[Material supplied]
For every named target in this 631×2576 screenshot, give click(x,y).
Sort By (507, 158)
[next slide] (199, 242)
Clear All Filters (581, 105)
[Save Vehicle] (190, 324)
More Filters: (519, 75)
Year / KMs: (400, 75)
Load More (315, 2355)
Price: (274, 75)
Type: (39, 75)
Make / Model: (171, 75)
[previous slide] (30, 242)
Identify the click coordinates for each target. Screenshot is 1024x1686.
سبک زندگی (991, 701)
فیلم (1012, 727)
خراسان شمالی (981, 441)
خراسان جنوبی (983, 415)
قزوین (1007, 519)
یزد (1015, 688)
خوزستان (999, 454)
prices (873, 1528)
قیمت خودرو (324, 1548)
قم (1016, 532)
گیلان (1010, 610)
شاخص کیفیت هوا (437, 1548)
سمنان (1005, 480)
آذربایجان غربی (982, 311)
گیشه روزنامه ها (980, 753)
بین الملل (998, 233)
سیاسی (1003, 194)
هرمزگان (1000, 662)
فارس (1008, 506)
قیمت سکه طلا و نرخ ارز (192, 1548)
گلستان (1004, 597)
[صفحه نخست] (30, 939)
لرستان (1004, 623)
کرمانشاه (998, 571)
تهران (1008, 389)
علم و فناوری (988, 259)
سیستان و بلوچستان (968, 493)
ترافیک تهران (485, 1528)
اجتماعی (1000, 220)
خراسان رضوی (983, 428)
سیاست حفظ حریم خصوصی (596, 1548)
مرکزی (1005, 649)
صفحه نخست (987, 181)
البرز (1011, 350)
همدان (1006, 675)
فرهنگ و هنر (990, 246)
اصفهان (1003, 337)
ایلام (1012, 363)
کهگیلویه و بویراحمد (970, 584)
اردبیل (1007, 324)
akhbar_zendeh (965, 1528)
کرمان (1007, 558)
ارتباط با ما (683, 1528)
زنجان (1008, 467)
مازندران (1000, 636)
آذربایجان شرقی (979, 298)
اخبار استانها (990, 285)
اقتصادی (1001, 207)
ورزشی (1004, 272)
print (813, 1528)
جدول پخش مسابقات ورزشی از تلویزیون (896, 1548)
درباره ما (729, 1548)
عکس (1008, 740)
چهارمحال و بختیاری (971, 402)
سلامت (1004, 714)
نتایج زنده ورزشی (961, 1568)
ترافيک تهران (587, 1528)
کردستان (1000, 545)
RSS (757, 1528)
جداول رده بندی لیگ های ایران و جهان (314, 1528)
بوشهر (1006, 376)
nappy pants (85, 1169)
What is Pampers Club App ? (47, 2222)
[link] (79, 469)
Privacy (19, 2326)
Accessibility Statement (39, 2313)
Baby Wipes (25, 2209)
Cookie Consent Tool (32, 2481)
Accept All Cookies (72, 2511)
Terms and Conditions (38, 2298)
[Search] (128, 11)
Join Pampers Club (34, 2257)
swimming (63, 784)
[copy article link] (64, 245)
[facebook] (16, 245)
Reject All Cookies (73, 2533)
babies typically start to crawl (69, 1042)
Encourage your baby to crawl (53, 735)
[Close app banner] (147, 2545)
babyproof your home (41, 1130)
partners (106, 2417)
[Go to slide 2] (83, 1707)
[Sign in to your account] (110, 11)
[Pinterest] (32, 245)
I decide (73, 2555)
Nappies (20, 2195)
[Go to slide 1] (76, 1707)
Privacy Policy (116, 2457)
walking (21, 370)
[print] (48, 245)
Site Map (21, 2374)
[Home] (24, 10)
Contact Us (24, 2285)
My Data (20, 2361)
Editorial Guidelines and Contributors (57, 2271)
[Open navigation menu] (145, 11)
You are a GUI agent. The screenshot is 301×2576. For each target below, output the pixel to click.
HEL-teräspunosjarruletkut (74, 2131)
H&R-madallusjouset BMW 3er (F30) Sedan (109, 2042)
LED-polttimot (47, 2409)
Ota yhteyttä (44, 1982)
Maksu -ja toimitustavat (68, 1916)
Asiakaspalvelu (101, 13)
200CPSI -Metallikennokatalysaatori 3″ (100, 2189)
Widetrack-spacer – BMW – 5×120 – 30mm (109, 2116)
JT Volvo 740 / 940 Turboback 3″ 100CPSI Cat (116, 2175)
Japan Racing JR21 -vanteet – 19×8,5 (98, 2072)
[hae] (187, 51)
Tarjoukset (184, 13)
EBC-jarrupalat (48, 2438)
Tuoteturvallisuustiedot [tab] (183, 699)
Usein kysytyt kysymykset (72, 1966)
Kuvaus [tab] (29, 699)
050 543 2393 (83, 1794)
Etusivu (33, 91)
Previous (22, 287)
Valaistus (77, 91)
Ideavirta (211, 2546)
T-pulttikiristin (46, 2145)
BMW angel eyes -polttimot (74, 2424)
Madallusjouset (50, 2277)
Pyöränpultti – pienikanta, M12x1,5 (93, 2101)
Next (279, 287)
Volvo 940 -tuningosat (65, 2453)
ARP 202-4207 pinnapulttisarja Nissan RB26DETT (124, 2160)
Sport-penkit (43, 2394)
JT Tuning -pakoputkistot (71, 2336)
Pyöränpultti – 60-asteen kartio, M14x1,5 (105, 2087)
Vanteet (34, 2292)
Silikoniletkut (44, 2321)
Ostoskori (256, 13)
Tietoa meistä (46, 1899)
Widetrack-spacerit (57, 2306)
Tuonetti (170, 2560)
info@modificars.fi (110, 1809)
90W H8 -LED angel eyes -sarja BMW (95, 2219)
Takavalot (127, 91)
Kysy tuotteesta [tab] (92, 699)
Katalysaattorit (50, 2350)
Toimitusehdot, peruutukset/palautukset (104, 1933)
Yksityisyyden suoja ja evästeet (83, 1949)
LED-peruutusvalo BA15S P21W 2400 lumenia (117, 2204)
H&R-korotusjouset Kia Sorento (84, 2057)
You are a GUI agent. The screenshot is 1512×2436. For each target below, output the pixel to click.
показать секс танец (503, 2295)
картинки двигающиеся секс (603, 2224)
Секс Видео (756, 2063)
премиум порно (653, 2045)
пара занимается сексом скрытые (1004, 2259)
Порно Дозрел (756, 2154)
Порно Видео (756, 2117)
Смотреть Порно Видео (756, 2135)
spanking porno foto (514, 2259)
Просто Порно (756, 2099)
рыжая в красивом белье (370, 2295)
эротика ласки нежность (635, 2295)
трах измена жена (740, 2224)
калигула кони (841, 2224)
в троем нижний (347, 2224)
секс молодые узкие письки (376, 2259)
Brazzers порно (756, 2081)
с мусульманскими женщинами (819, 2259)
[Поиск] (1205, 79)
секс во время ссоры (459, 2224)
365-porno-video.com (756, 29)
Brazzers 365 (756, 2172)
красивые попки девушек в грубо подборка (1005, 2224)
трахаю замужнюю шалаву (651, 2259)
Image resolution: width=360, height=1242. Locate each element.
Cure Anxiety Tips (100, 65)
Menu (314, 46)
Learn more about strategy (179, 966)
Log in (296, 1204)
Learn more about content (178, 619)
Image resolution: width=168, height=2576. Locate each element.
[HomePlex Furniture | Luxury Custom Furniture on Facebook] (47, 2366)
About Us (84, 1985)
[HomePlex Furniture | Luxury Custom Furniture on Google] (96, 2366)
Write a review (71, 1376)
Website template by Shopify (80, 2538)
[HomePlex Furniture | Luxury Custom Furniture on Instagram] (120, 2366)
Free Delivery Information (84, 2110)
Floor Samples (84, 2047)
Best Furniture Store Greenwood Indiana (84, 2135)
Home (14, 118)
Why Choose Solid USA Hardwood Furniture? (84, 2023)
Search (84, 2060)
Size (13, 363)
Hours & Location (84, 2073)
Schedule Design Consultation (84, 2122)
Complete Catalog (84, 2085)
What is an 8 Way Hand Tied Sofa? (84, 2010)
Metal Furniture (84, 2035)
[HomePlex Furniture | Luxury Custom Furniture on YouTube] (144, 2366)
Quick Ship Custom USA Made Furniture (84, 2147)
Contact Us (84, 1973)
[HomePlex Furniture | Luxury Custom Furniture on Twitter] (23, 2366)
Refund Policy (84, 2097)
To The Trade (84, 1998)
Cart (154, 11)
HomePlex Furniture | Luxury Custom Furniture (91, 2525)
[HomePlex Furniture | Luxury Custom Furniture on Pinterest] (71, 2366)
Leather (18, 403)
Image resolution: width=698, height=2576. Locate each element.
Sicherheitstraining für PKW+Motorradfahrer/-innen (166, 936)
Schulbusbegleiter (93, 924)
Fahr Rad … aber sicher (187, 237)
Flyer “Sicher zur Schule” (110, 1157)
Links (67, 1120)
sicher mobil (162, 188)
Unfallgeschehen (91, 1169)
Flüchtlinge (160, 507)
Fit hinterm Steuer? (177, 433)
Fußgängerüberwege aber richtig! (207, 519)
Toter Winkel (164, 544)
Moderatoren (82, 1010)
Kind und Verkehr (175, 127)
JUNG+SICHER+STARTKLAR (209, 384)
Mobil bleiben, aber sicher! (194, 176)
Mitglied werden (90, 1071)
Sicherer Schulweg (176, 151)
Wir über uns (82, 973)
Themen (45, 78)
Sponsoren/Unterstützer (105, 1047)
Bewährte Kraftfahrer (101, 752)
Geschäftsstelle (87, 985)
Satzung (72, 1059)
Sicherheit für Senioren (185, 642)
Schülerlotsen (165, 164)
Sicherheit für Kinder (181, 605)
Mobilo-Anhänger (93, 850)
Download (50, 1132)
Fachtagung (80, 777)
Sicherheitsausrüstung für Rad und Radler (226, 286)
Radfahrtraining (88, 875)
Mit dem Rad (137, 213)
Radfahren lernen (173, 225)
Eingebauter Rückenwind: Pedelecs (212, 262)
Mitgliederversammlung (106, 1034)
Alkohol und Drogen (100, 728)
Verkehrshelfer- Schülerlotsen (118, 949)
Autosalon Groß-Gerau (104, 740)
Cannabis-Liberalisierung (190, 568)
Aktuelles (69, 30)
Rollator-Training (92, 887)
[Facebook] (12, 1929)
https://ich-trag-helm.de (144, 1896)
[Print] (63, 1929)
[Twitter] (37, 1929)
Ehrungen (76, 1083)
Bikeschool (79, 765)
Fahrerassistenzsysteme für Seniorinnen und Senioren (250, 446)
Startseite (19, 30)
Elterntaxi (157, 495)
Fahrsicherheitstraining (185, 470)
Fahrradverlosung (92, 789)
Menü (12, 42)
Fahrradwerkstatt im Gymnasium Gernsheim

[Task objective] Your answer should consist only of the lines from the one with "Ehrungen (76, 1083)" through the end of the data above, reproduced exactly.

[Solution to the exercise]
Ehrungen (76, 1083)
Bikeschool (79, 765)
Fahrerassistenzsysteme für Seniorinnen und Senioren (250, 446)
Startseite (19, 30)
Elterntaxi (157, 495)
Fahrsicherheitstraining (185, 470)
Fahrradverlosung (92, 789)
Menü (12, 42)
Fahrradwerkstatt im Gymnasium Gernsheim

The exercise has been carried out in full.